I definitely do understand why below market value property investors buying out of state investment property want to make a good rate of return! Many of my California cash buyers get tired of making 3% returns on their insanely expensive investment properties, so obviously they want to make as high a return as possible.
But as my mascot Teddy says:
Smart boy! 🙂 Currently, my under market value properties in San Antonio TX, we are seeing prices in the $60,000 range with $25,000 to $30,000 in rehab, which nets an annual rate of return of 11-12% typically. Some investors may not think this is enough, but I can tell you this: I was able to financially retire at age 28 by making 10-12% per year on under market value buy and hold investments, and $5000-$10,000 on flips.
Here is a good example of a great below market value property I own:
- Address: 914 W Hutchins Pl, San Antonio, TX 78221-2513
- Year Built: 1950
- Description: Add more Cash Flow properties to your portfolio, large fenced yard with mature tress, 9, 3 beds, 1 bath, 1300 sqft, Yearly Taxes: $2,000.00, Estimated Yearly Insurance: $700, located south of beautiful downtown, well established neighborhood, parks, and schools, Estimated Repairs: 30-35K, flooring, electrical/plumbing up to code, bath/kitchen update, paint in/out, central HVAC, etc. Max ARV 109K with owner finance.

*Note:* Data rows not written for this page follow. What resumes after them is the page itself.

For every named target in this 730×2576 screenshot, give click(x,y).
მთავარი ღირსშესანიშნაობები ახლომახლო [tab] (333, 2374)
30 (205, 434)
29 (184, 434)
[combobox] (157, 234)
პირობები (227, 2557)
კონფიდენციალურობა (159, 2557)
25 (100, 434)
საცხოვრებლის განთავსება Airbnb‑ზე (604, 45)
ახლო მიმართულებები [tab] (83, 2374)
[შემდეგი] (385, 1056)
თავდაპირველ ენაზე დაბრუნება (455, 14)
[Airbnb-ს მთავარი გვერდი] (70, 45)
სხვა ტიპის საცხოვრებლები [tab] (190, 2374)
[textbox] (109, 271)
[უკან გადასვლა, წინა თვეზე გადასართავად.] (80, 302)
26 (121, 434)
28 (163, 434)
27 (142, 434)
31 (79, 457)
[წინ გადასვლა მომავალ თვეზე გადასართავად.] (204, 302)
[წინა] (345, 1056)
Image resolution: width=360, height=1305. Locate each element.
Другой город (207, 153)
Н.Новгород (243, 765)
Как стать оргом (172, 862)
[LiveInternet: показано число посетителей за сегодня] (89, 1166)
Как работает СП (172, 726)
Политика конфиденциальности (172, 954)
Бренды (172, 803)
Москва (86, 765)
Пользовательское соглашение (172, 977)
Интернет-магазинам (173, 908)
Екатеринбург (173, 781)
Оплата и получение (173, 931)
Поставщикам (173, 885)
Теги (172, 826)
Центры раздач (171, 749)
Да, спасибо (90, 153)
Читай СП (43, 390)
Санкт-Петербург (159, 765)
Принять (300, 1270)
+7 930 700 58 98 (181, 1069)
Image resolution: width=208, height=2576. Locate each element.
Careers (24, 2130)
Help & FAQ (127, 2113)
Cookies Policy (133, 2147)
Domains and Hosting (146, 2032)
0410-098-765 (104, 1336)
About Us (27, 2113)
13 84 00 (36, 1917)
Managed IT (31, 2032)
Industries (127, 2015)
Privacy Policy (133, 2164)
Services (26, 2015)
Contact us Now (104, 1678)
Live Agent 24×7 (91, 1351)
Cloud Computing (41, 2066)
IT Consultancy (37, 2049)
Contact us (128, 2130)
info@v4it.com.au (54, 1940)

- ARV: $119,000-$125,000 with owner finance
- Cash Price: $59,900 firm.
- Exit Strategy:Owner Finance with 30K repairs: 5-10K down, $1095 monthly PI/TI, 30 year amortization, 10% interest, Price: 109K; or Rent with 30K rehab: $1095.00; Or paint clean Jazz with 15K in repairs and owner finance for 87K.

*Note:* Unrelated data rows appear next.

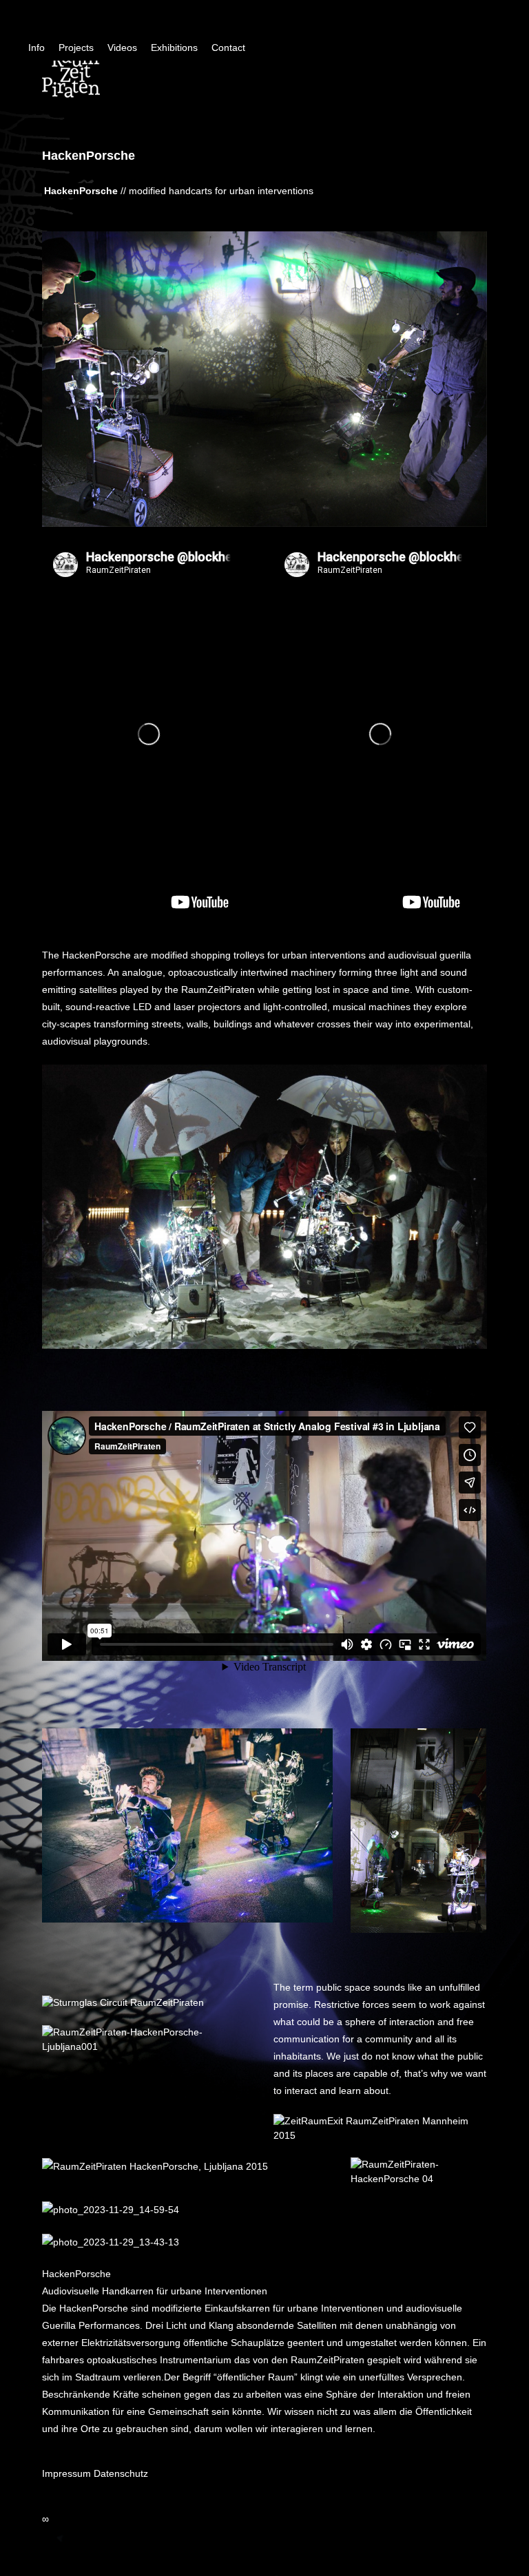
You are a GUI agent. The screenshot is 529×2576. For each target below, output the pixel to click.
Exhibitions (174, 47)
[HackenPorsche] (264, 1205)
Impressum (66, 2473)
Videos (122, 47)
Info (36, 47)
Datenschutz (121, 2473)
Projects (76, 47)
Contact (228, 47)
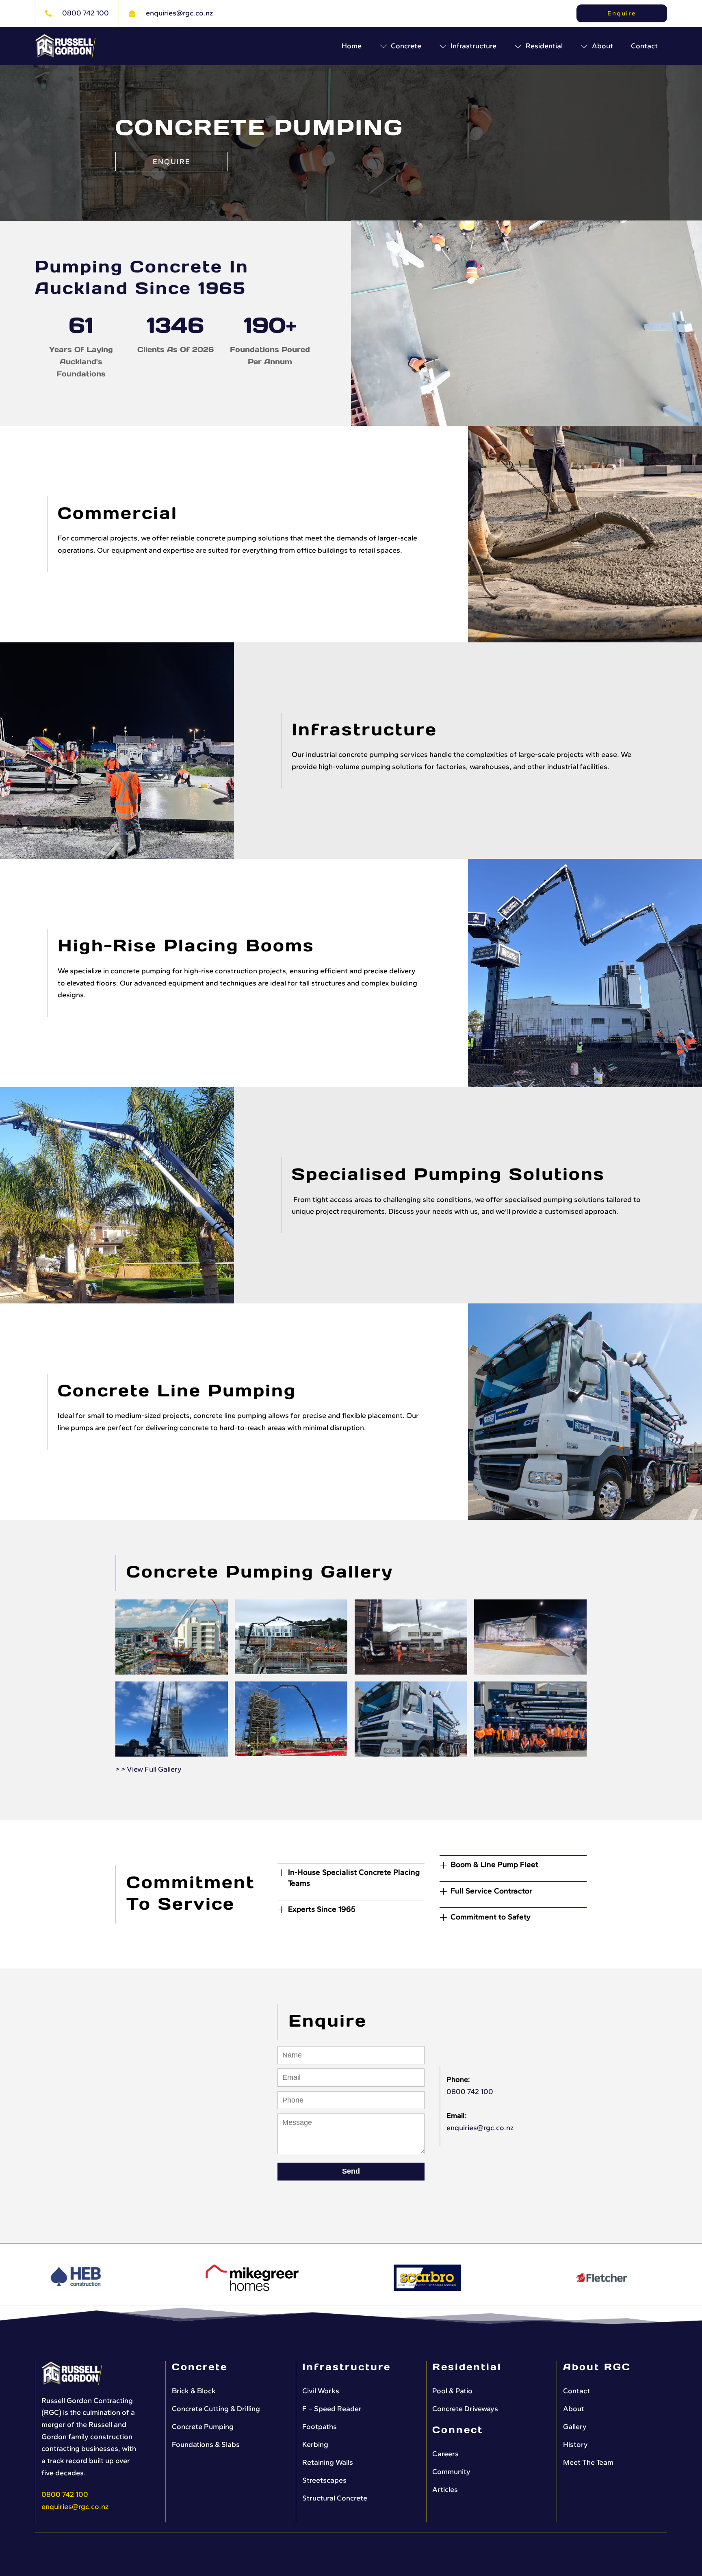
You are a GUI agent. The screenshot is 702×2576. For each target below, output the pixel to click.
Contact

review sold and rental comps.
Now, many under market value investors will look at that return, which is around 11-12% and say, ‘Yeah, that’s pretty good, but I can go to XXXXX and make 15% ROI.’
I understand the sentiment, but if all you care about is ROI with below market value property investing, you could be headed for trouble. I’m sure there are some great $5000 properties that you can buy in Detroit! Good luck with that.

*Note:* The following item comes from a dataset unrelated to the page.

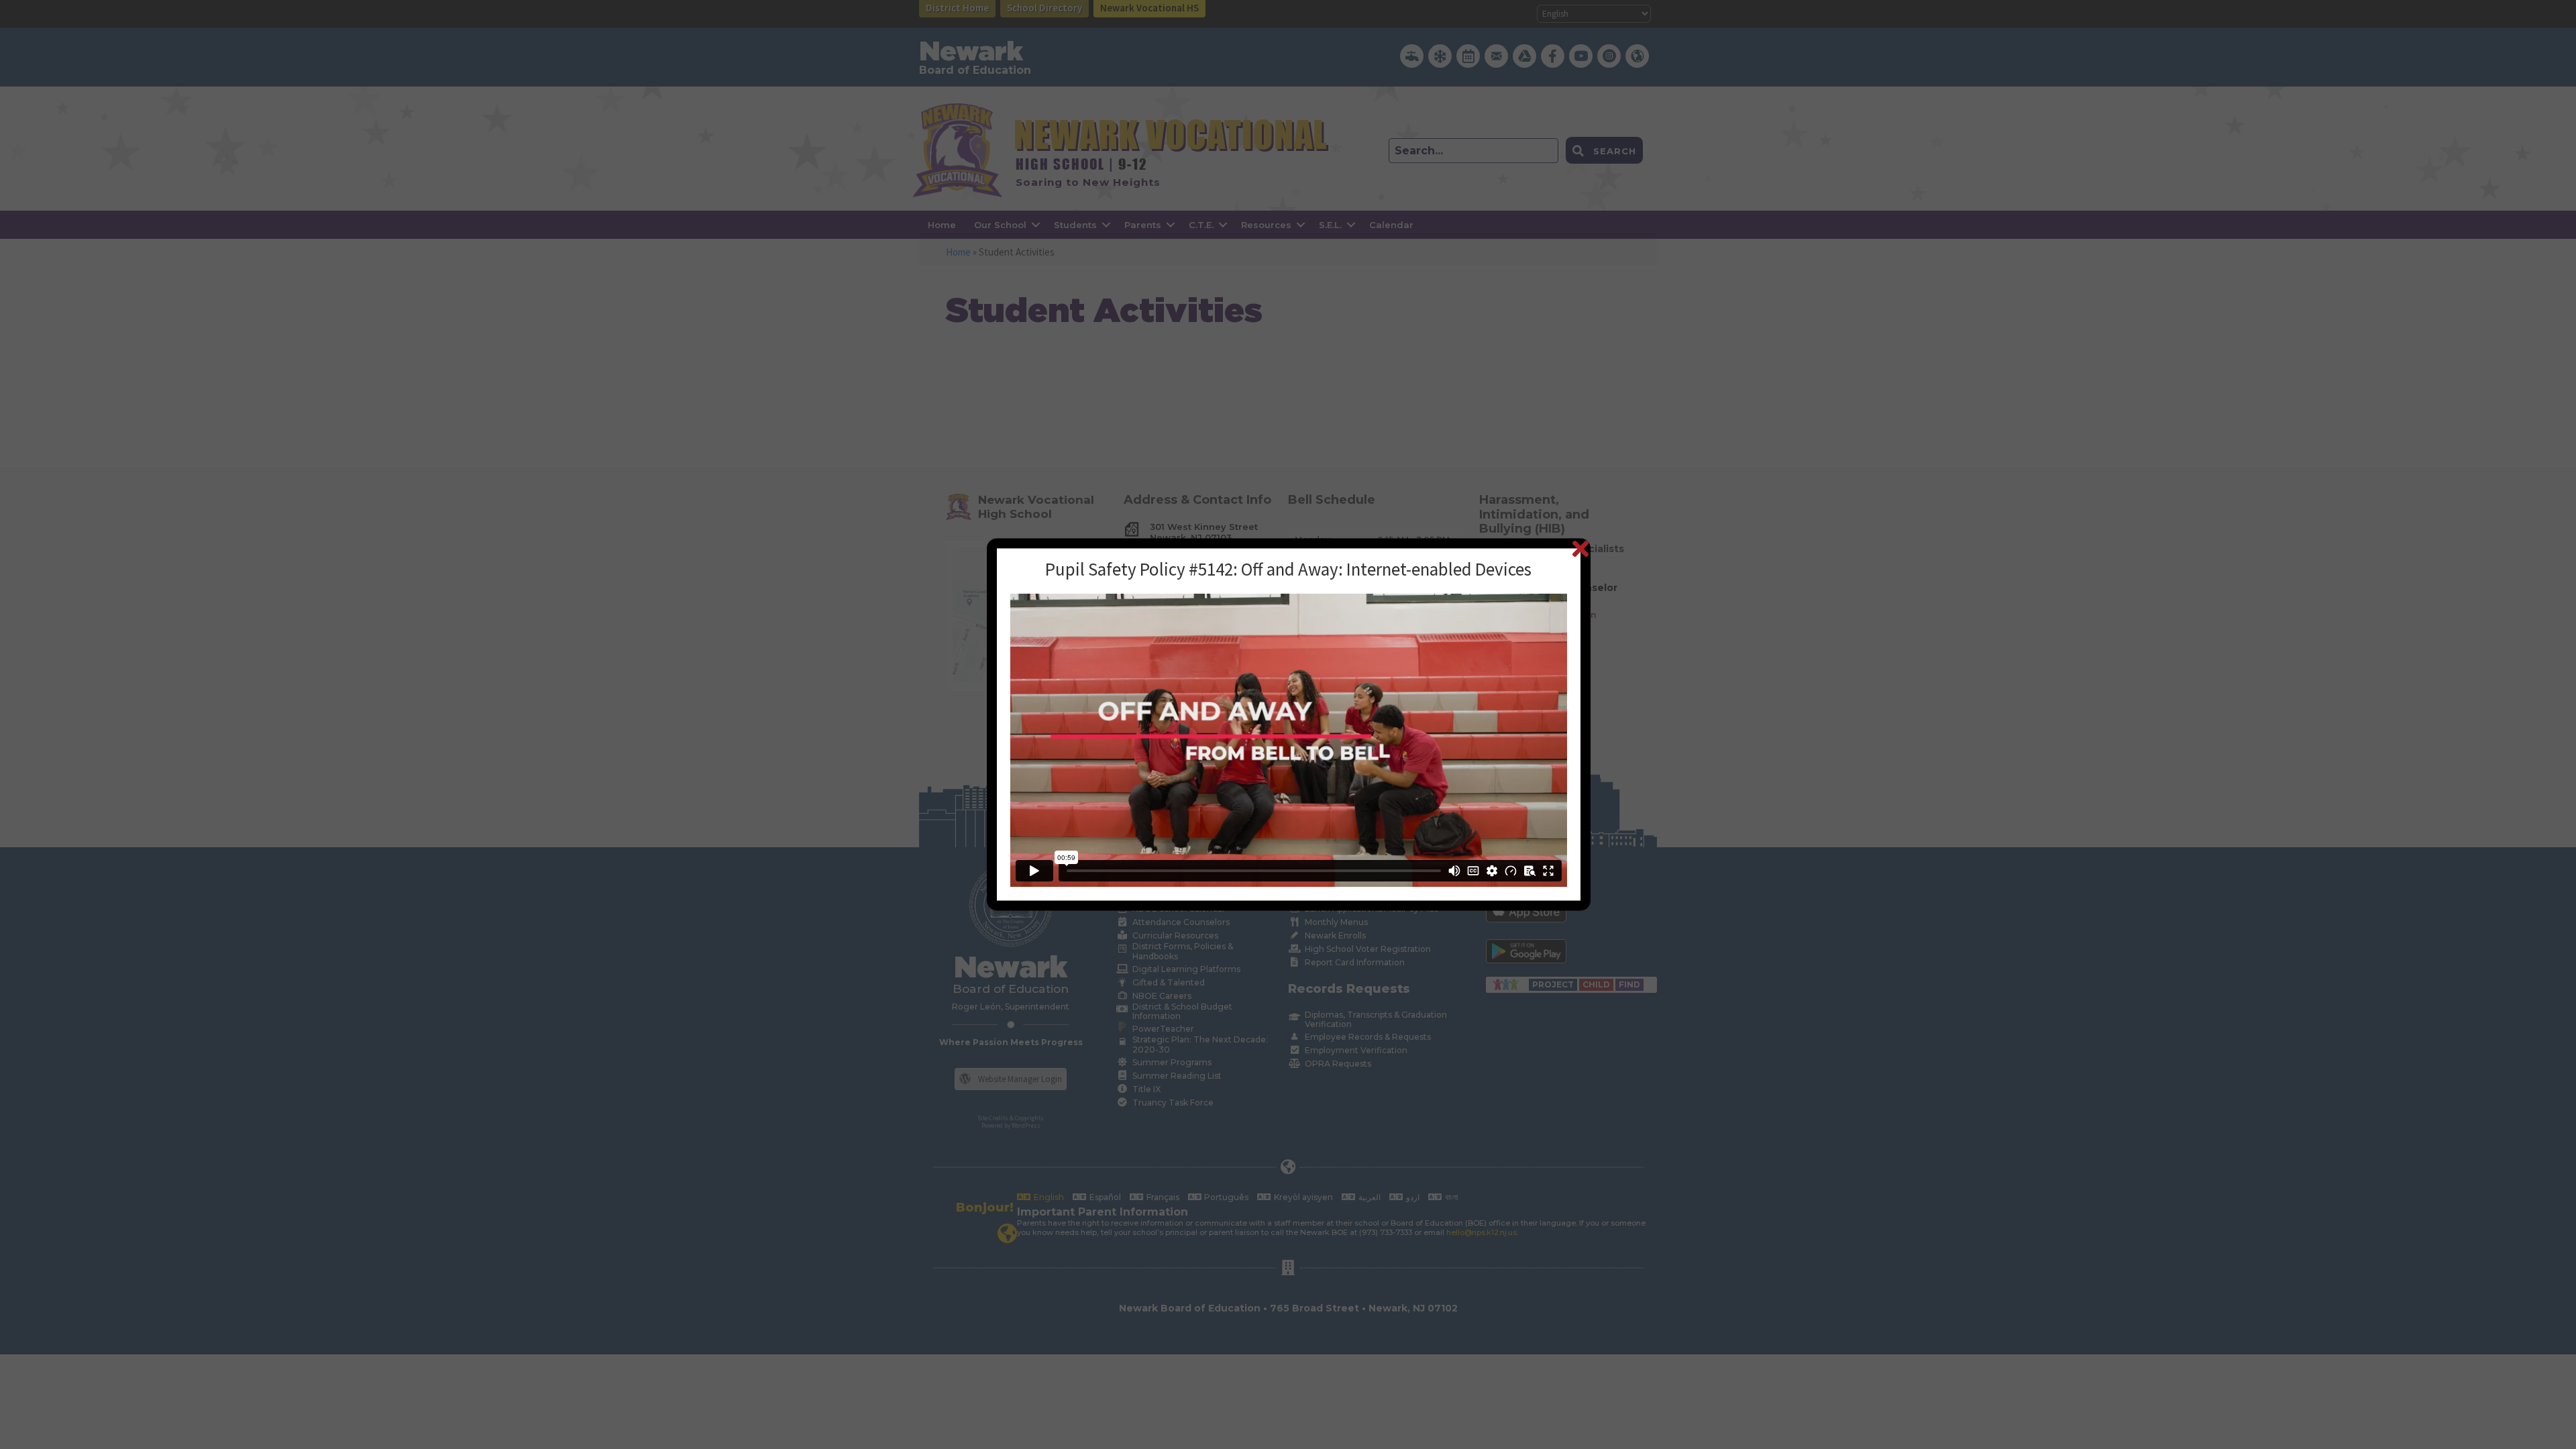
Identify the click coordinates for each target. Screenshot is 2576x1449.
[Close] (1580, 548)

What I have learned in 15 years of buying and selling under market value properties is that there are other factors in play when you buy a property from a wholesaler:
- How many rehabs have they done in the last 10 years and how long have they been in business?
- How experienced are they in doing rehabs?
- How accurate are their rehab numbers?
- How experienced are they in finding quality tenants and owner finance buyers?
- Are there ARV numbers accurate and is the house being prices with the market?
Those are just a few things that you should carefully consider besides the rate of return on your under market value property. After all, earning ‘16%’ doesn’t sound so good if you are having constant problems with vacancies, property damages and the rehab costs $30,000 more than was estimated.
A top notch wholesaler is an expert in the neighborhoods in which he works. He has done hundreds of deals and rehabs in those areas and knows exactly what a rehab will cost and how much to spend. He also knows what the house will sell for when it’s all said and done.
My point is that you should consider the experience and quality of the wholesaler you are working with, not just the raw, stated rate of return.